Quoted passage:
--- Start ---

UNITED STATES
                       SECURITIES AND EXCHANGE COMMISSION
                             Washington, D.C. 20549

                                    FORM 8-K
                                 CURRENT REPORT
         Pursuant to Section 13 or 15(d) of the Securities Exchange Act

                                   May 5, 2004
                                 Date of Report
                        (Date of Earliest Event Reported)



DEEP WELL OIL & GAS, INC.
              Exact Name of Registrant as Specified in its Charter)

Nevada0-2401213-3087510
    (State or other             (Commission File              (IRS Employer
    jurisdiction of               File Number)              Identification No.)
     incorporation)

                         Suite 3175 246 Stewart Green SW
Calgary, Alberta, Canada T3H 3C8
                    (Address of Principal Executive Offices)

(403) 686-6104
              (Registrant's Telephone Number, including area code)






Item 1. Changes in Control of Registrant.
Not Applicable.




Item 2. Acquisition or Disposition of Assets
Not Applicable.




Item 3. Bankruptcy or Receivership
Not Applicable




Item 4. Changes in Registrant's Certifying Accountant
Not Applicable




Item 5. Other Events and Regulation FD Disclosure.
On May 4, 2004, our Board of Directors unanimously approved a forward stock
split of our common stock at a ratio of three (3) shares for every one (1) share
held. The forward split will become effective on May 14, 2004. After the split,
we will have 37,011,468 shares of common stock issued and outstanding. Prior to
the effective date of the split, we will have 12,337,156 shares of common stock
outstanding. In connection with the stock split we increased our authorized
common shares in proportion to the forward stock split. Our authorized common
stock after the forward stock split consists of 300,000,000 shares of common
stock. Prior to the split, we were authorized to issue 100,000,000 shares of
common stock. In connection with the forward split, we amended our articles of
incorporation with the state of Nevada. We did not obtain a shareholder vote of
the forward stock split and a shareholder vote was not required by Nevada law.




Item 6. Resignations of Registrant's Directors.
Not Applicable.




Item 7. Financial Statements, Pro Forma Financial Information and Exhibits.
        a)  Financial Statements of Business Acquired.
            Not applicable
        b)  Pro Forma Financial Information.


            None
        c)  Exhibits.

--- End ---

Challenge 1: In the Form 8-K filing, what ratio was approved for the forward stock split?
These records have no connection to the filing above.

(Rows of pointing data)
--- Start ---

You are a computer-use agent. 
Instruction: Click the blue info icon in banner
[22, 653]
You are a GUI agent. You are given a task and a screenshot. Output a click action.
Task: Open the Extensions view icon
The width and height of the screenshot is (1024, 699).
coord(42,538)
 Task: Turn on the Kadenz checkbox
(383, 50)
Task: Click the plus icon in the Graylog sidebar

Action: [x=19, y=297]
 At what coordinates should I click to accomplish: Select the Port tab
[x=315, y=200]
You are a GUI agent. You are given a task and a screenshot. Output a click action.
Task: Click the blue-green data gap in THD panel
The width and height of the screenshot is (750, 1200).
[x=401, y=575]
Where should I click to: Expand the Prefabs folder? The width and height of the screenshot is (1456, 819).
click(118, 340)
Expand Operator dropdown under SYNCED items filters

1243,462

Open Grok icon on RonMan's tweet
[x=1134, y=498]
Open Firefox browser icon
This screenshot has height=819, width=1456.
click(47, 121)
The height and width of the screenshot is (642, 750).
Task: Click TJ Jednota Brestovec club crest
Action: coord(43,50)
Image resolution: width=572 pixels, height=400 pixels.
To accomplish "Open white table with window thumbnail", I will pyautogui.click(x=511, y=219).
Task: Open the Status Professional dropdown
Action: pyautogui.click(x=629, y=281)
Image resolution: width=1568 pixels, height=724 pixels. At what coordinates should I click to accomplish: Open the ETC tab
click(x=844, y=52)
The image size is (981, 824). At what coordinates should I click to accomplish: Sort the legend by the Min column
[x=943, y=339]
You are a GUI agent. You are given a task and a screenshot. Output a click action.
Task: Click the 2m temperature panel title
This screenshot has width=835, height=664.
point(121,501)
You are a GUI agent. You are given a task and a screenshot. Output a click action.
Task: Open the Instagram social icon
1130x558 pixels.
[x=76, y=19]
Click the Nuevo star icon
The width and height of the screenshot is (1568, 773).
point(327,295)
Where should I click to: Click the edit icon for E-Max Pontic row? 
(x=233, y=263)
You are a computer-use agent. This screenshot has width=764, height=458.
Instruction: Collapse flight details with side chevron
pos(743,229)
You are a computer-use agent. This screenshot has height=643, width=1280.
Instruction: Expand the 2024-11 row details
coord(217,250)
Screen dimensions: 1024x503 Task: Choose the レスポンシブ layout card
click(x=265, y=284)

--- End ---

Challenge 2: Duplicate the records from the line containing "has width=764, height=458." through their last line, including both ends.

Exercise solution 1: Three shares for every one share held.

Exercise solution 2:
You are a computer-use agent. This screenshot has width=764, height=458.
Instruction: Collapse flight details with side chevron
pos(743,229)
You are a computer-use agent. This screenshot has height=643, width=1280.
Instruction: Expand the 2024-11 row details
coord(217,250)
Screen dimensions: 1024x503 Task: Choose the レスポンシブ layout card
click(x=265, y=284)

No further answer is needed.